START Data to examine

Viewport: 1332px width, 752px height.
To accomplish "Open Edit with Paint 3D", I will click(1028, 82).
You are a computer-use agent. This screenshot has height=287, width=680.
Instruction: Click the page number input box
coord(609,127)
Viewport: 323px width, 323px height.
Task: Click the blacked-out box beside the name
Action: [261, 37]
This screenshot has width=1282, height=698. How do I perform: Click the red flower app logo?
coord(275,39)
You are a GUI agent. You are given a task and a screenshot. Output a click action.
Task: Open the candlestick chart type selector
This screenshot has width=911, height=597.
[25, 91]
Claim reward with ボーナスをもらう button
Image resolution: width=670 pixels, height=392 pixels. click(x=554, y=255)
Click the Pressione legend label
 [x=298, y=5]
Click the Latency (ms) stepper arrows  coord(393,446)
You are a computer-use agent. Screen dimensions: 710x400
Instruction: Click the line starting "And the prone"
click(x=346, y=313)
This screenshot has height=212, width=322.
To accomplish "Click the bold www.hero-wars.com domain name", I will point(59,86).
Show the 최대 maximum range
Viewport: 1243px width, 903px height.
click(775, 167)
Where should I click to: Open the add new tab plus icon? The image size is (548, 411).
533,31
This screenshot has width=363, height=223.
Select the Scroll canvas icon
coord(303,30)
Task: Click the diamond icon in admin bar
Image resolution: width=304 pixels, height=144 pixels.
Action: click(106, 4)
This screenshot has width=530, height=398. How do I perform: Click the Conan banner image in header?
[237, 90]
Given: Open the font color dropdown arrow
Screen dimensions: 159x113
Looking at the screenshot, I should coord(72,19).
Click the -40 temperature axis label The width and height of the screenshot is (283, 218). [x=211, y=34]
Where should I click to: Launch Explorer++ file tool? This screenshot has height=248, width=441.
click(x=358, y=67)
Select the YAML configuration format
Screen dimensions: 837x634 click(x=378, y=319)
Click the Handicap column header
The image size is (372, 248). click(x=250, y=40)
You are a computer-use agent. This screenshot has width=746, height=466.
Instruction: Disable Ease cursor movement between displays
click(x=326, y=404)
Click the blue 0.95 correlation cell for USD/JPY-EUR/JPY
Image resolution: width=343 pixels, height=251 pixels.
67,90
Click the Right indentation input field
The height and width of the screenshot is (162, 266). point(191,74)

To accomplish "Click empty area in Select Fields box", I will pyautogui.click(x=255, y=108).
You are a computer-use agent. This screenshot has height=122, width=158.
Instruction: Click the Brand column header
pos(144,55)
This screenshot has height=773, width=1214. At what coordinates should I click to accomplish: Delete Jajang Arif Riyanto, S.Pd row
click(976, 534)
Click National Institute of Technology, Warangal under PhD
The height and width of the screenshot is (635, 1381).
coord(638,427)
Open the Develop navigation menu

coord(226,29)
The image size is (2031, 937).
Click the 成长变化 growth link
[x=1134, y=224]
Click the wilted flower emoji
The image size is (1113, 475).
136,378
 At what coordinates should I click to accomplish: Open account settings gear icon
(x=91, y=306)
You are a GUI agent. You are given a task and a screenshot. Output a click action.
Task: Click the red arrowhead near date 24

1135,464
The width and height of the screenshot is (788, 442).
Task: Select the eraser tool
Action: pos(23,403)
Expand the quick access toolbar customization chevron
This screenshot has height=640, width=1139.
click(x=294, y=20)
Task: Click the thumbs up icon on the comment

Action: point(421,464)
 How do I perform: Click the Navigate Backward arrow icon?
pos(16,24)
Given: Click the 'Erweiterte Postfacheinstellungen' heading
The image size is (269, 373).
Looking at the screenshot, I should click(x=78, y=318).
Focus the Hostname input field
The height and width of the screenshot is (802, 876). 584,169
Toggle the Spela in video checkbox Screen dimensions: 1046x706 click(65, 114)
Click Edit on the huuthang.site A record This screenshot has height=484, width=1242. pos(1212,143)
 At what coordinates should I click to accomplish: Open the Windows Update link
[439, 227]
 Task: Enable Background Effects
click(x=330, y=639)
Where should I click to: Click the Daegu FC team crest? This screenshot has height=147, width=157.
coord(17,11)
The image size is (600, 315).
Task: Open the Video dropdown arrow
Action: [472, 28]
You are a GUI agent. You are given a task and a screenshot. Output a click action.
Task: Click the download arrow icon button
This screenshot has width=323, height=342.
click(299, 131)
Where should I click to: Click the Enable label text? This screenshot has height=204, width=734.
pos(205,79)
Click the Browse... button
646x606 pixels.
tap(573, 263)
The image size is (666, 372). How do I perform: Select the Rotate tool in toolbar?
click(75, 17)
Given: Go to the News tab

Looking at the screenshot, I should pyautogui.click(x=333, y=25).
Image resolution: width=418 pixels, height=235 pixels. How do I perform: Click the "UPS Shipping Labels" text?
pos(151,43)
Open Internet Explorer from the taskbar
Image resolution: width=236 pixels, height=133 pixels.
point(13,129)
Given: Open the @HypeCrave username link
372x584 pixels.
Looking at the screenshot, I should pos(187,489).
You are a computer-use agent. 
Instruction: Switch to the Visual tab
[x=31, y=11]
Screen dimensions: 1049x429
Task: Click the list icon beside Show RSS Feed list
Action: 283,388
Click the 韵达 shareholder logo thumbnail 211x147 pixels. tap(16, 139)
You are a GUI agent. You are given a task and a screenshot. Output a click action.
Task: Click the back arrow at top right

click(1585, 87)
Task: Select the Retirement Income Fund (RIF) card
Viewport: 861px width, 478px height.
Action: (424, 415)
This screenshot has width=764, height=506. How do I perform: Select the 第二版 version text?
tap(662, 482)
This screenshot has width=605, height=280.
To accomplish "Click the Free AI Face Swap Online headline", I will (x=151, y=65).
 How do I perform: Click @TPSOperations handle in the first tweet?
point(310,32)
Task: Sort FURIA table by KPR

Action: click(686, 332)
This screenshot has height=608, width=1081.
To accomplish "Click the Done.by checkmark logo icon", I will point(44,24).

END Data to examine

• Exercise description
This task calls for each line of the material that contains "computer".

• Expected answer
You are a computer-use agent. This screenshot has height=287, width=680.
You are a computer-use agent. Screen dimensions: 710x400
You are a computer-use agent. This screenshot has width=746, height=466.
You are a computer-use agent. This screenshot has height=122, width=158.
You are a computer-use agent. 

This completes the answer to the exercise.